### Aim of the task
Print this span of the material below exactly: the line with "has height=969, width=1722.", the line with "You are a computer-use agent. 848x530 pixels.", and every line between them, but nothing else.

### Source information

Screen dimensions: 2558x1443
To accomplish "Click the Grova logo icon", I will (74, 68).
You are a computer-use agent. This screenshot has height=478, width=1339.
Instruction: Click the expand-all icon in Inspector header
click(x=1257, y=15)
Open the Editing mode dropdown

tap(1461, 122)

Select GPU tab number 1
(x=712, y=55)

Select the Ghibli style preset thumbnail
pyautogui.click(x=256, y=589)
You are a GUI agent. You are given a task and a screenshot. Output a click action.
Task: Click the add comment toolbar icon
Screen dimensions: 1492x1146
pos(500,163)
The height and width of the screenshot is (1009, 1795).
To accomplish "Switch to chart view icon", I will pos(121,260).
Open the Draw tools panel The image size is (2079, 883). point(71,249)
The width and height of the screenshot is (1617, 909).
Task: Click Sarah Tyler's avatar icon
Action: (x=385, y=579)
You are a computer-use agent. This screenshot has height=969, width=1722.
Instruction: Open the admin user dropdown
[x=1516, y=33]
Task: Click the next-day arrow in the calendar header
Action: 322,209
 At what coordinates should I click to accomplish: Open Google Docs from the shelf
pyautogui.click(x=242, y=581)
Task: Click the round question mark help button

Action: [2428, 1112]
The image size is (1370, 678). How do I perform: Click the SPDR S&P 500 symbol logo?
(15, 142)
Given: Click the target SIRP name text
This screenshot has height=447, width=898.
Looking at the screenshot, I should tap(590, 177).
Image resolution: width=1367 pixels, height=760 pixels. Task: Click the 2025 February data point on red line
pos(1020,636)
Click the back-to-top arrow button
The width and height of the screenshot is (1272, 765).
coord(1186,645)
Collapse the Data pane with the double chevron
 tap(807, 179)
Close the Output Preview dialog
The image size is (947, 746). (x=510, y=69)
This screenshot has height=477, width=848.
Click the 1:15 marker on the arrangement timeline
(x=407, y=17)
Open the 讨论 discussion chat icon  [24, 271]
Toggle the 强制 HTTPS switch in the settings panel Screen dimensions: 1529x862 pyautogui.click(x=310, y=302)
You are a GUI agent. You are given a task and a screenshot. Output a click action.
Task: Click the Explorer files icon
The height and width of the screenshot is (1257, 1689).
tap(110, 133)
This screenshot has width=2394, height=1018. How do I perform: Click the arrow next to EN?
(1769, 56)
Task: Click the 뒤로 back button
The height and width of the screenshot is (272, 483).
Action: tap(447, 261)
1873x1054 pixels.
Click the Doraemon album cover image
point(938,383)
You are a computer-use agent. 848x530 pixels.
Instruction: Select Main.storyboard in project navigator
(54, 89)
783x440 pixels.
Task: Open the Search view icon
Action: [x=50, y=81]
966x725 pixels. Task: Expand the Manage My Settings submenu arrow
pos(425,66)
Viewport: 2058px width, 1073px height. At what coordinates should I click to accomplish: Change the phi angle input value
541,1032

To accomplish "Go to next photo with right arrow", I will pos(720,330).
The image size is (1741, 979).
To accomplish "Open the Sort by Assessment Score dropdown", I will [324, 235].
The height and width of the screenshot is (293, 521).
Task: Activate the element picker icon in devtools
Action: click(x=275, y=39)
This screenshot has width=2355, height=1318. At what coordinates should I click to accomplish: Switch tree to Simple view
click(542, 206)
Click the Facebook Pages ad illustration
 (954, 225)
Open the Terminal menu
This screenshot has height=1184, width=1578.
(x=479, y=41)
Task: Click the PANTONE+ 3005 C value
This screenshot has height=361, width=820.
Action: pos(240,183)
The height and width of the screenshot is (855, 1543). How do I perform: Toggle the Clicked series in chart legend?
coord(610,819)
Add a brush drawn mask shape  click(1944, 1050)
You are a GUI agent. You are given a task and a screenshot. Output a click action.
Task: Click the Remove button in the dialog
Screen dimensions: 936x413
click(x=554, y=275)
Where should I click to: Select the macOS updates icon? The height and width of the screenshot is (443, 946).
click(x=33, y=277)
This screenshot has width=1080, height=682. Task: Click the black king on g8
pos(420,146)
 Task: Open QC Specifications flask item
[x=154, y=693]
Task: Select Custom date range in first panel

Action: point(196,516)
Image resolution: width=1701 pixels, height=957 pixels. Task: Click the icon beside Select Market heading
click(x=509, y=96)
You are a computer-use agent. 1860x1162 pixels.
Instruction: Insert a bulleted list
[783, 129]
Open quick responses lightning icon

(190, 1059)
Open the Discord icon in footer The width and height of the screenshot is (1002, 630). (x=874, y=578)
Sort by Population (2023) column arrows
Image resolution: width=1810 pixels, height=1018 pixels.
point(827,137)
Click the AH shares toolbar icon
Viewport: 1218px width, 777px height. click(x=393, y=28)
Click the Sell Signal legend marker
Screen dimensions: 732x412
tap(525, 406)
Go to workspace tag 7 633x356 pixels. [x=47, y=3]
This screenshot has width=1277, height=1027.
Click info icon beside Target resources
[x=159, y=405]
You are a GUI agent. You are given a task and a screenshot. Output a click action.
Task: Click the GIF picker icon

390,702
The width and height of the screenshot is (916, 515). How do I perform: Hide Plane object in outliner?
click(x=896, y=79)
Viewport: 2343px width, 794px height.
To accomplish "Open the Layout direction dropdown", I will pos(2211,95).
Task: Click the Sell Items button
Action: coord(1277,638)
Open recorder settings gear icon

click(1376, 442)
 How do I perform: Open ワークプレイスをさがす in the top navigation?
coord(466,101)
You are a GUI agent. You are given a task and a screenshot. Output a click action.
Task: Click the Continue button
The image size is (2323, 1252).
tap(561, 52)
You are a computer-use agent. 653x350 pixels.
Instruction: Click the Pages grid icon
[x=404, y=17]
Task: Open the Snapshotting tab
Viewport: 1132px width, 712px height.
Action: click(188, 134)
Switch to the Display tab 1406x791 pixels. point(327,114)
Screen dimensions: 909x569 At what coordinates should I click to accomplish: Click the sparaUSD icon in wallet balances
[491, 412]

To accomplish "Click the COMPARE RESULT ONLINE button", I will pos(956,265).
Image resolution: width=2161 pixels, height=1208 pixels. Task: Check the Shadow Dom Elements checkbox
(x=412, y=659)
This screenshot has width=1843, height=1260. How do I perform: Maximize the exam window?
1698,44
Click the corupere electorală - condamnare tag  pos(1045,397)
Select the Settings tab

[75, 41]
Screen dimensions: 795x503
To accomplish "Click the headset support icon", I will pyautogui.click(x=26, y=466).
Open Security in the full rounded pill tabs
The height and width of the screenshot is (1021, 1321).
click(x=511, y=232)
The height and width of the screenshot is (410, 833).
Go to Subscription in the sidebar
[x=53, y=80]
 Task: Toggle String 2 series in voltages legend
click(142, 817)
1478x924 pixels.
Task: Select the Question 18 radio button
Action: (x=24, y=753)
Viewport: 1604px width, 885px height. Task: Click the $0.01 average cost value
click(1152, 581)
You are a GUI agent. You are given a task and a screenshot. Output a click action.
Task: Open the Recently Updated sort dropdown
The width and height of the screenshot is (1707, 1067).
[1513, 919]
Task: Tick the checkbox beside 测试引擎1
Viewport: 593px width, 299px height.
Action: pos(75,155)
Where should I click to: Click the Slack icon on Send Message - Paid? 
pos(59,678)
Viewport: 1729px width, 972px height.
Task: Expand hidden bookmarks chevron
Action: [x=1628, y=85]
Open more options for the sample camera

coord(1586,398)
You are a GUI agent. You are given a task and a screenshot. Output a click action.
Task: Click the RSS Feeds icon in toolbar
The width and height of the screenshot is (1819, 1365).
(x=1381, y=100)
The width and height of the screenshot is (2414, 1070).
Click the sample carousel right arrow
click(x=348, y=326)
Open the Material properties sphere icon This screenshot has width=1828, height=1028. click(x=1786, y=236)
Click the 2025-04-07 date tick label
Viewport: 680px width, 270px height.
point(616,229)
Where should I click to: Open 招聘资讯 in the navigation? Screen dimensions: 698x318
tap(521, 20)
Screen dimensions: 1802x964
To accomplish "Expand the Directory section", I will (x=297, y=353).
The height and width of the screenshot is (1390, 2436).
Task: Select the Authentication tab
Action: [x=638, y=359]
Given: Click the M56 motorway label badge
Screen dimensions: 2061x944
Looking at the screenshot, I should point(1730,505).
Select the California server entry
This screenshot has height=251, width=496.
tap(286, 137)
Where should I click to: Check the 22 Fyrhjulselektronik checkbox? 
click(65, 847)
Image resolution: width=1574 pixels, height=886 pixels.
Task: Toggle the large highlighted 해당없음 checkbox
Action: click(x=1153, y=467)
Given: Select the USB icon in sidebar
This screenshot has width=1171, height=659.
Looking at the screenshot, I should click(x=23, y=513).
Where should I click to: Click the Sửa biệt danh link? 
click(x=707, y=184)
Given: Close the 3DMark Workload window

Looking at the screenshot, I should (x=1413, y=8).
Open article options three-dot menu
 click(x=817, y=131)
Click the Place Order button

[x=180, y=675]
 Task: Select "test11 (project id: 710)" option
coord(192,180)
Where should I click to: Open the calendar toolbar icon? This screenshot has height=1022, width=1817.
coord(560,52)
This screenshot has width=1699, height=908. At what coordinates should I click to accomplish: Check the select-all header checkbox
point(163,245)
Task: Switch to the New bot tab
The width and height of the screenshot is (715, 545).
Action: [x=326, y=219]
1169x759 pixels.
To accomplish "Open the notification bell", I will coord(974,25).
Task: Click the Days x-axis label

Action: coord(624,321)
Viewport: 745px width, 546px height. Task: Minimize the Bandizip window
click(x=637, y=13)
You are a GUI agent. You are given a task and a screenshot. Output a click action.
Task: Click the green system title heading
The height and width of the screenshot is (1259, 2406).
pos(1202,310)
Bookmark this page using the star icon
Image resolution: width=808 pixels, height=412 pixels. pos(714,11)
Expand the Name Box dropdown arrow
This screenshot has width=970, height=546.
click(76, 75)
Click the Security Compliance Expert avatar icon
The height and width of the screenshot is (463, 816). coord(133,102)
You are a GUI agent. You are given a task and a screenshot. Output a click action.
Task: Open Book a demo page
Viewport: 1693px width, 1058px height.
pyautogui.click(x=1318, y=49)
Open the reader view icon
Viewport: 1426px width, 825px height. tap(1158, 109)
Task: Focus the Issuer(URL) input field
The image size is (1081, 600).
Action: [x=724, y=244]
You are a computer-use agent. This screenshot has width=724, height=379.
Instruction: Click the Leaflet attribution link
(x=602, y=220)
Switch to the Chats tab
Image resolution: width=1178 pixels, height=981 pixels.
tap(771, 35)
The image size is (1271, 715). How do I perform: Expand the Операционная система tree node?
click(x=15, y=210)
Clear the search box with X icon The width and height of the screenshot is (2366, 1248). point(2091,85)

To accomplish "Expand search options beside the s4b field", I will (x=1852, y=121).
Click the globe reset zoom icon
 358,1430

### Answer section
You are a computer-use agent. This screenshot has height=969, width=1722.
Instruction: Open the admin user dropdown
[x=1516, y=33]
Task: Click the next-day arrow in the calendar header
Action: 322,209
 At what coordinates should I click to accomplish: Open Google Docs from the shelf
pyautogui.click(x=242, y=581)
Task: Click the round question mark help button

Action: [2428, 1112]
The image size is (1370, 678). How do I perform: Click the SPDR S&P 500 symbol logo?
(15, 142)
Given: Click the target SIRP name text
This screenshot has height=447, width=898.
Looking at the screenshot, I should tap(590, 177).
Image resolution: width=1367 pixels, height=760 pixels. Task: Click the 2025 February data point on red line
pos(1020,636)
Click the back-to-top arrow button
The width and height of the screenshot is (1272, 765).
coord(1186,645)
Collapse the Data pane with the double chevron
 tap(807, 179)
Close the Output Preview dialog
The image size is (947, 746). (x=510, y=69)
This screenshot has height=477, width=848.
Click the 1:15 marker on the arrangement timeline
(x=407, y=17)
Open the 讨论 discussion chat icon  [24, 271]
Toggle the 强制 HTTPS switch in the settings panel Screen dimensions: 1529x862 pyautogui.click(x=310, y=302)
You are a GUI agent. You are given a task and a screenshot. Output a click action.
Task: Click the Explorer files icon
The height and width of the screenshot is (1257, 1689).
tap(110, 133)
This screenshot has width=2394, height=1018. How do I perform: Click the arrow next to EN?
(1769, 56)
Task: Click the 뒤로 back button
The height and width of the screenshot is (272, 483).
Action: tap(447, 261)
1873x1054 pixels.
Click the Doraemon album cover image
point(938,383)
You are a computer-use agent. 848x530 pixels.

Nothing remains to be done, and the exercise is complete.